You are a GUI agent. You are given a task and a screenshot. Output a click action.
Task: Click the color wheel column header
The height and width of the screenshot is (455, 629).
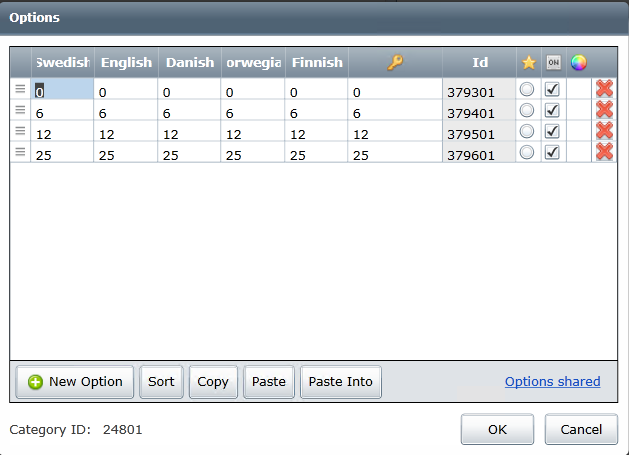tap(578, 62)
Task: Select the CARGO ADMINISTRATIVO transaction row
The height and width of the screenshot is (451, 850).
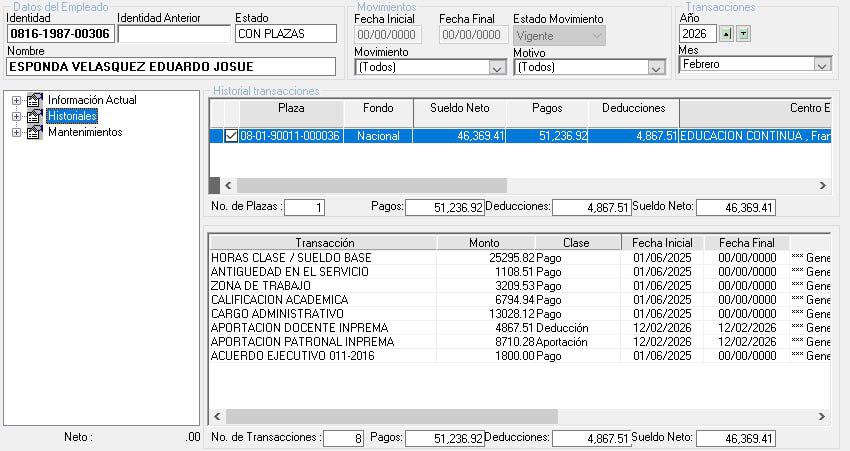Action: click(x=279, y=314)
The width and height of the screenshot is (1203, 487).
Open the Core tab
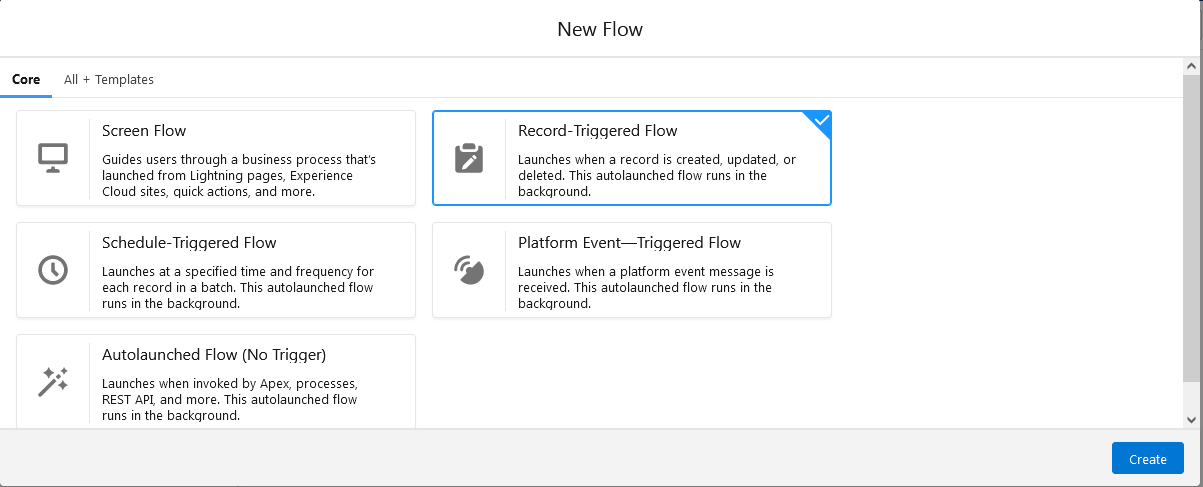pyautogui.click(x=26, y=80)
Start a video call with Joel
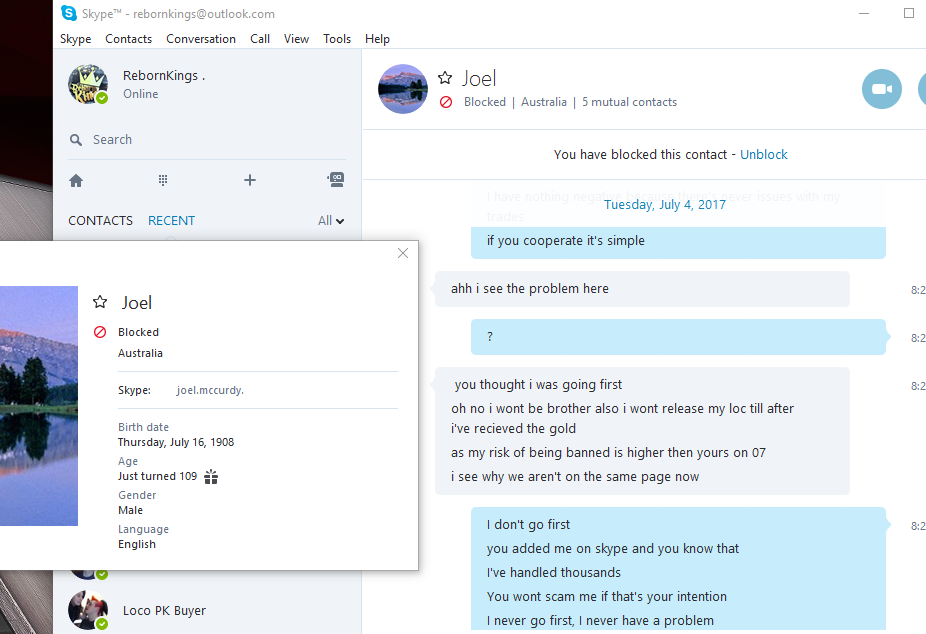Image resolution: width=926 pixels, height=634 pixels. (882, 89)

+ + + + +

▶ _The problem_
Once the pictures are removed, return the entries exactly as they stand.

▶ _Task answer_
You are a GUI agent. You are given a task and a screenshot. Output a click action.
Task: Click the color wheel column header
The height and width of the screenshot is (455, 629).
tap(578, 62)
Task: Select the CARGO ADMINISTRATIVO transaction row
The height and width of the screenshot is (451, 850).
Action: click(x=279, y=314)
The width and height of the screenshot is (1203, 487).
Open the Core tab
pyautogui.click(x=26, y=80)
Start a video call with Joel
Image resolution: width=926 pixels, height=634 pixels. (882, 89)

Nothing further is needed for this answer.